Para a realização das entrevistas o pesquisador buscou criar familiaridade com o campo de investigação. Segundo Jovchelovitch e Bauer (2008), faz-se necessária uma compreensão prévia do acontecimento principal, para que se evidenciem as lacunas a serem preenchidas pela EN e para se obter uma formulação convincente do tópico inicial central, designado a provocar uma narração autossustentável.

Para isso, foi realizada uma visita ao Campus Belo Jardim, em junho de 2019, quando da realização do I seminário sobre visibilidade, igualdade e direitos LGBTI, organizado pelo NEGED. Na oportunidade foi possível conhecer melhor a dinâmica de atuação do núcleo e o perfil dos estudantes. Além disso, pudemos conversar com alguns servidores vinculados a essa política. A partir dessa aproximação, e também por meio de pesquisas na internet, foi possível o acesso a documentos que ajudam a contar a trajetória do NEGED local.

Perante esse movimento, foram elaboradas perguntas exmanentes. Tais questões refletem os interesses do pesquisador, suas formulações e sua linguagem. Vale destacar que as questões exmanentes se distinguem das imanentes, marcadas pelos temas, tópicos e relatos de acontecimentos que surgem durante a narração do informante. Nessa

perspectiva, a nossa principal tarefa foi “traduzir questões exmanentes em questões imanentes, ancorando as questões exmanentes na narração, e fazendo uso exclusivamente da própria linguagem do entrevistado” (JOVCHELOVITCH; BAUER, 2008, p. 97).

Na primeira fase da EN, denominada de iniciação, o entrevistador explicou aos participantes sobre a natureza da pesquisa e a respeito do propósito desse movimento.

Assim, apresentamos o Termo de Compromisso Livre e Esclarecido (TCLE) e solicitamos a assinatura, formalizando-se a autorização do entrevistado para a realização da gravação. A partir daí, deu-se início à gravação e à fala do entrevistado, que ocorreu sem interrupções por parte do pesquisador, até que houvesse uma clara indicação de que a história havia terminado. Esta segunda fase é denominada narração central.

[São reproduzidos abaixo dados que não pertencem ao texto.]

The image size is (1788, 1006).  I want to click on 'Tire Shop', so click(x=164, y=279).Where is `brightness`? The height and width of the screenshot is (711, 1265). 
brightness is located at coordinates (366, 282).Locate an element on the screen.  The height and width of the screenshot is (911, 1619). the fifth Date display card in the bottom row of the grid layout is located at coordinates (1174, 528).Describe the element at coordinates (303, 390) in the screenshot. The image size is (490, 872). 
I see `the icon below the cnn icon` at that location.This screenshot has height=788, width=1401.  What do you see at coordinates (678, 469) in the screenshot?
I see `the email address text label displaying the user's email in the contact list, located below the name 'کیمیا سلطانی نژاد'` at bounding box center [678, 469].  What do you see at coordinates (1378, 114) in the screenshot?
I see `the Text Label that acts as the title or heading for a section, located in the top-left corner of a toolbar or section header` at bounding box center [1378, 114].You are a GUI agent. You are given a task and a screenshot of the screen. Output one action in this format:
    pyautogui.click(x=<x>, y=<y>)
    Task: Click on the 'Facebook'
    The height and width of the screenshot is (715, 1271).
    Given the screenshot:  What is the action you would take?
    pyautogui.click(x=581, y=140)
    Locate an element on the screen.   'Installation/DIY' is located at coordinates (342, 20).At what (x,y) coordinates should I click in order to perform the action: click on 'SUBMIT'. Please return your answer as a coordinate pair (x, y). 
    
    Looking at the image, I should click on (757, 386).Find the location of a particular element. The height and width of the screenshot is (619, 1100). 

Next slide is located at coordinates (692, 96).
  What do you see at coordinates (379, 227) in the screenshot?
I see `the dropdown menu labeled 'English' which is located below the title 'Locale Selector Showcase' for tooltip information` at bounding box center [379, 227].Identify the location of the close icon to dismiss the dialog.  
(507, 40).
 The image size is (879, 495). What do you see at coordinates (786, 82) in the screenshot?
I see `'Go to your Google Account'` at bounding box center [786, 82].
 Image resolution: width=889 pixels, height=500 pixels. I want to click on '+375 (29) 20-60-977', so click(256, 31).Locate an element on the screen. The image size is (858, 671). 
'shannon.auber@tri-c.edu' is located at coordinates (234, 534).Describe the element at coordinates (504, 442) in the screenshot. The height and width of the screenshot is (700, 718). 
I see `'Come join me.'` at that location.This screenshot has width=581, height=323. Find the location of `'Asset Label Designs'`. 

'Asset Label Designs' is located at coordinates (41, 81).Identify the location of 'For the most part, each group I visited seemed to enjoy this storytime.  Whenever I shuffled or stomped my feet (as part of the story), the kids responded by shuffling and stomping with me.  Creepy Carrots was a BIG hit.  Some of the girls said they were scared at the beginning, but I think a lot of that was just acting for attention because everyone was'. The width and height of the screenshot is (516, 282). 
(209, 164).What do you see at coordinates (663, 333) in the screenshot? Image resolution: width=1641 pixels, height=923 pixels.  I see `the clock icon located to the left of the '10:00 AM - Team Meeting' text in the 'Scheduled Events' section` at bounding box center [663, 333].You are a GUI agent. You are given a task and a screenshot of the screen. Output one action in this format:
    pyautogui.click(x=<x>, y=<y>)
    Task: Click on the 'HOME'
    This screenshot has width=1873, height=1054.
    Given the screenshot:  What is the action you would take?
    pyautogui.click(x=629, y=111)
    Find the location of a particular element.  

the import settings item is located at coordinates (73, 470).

Na fase de questionamento, quando a narração chegou a um fim “natural”, as questões exmanentes se traduziram em questões imanentes, a partir do emprego da linguagem do informante, para completar as lacunas da história (JOVCHELOVITCH;

BAUER, 2008). Não foram feitas perguntas do tipo “por quê?”, nem foram apontadas contradições na narrativa. Na quarta fase, denominada fala conclusiva, já com a câmera desligada, foram feitos comentários mais descontraídos acerca do contexto abordado.

Das quatro entrevistas, duas ocorreram em uma sala do IFPE Campus Belo Jardim. Por questões de disponibilidade, o encontro com a terceira entrevistada ocorreu em uma sala do IFPE Campus Recife. A quarta entrevista ocorreu à distância, em razão da pandemia da COVID-19. Vale ressaltar que, em todos os casos, foram tomadas as precauções necessárias no intuito de se garantir o sigilo das informações e da identidade dos entrevistados.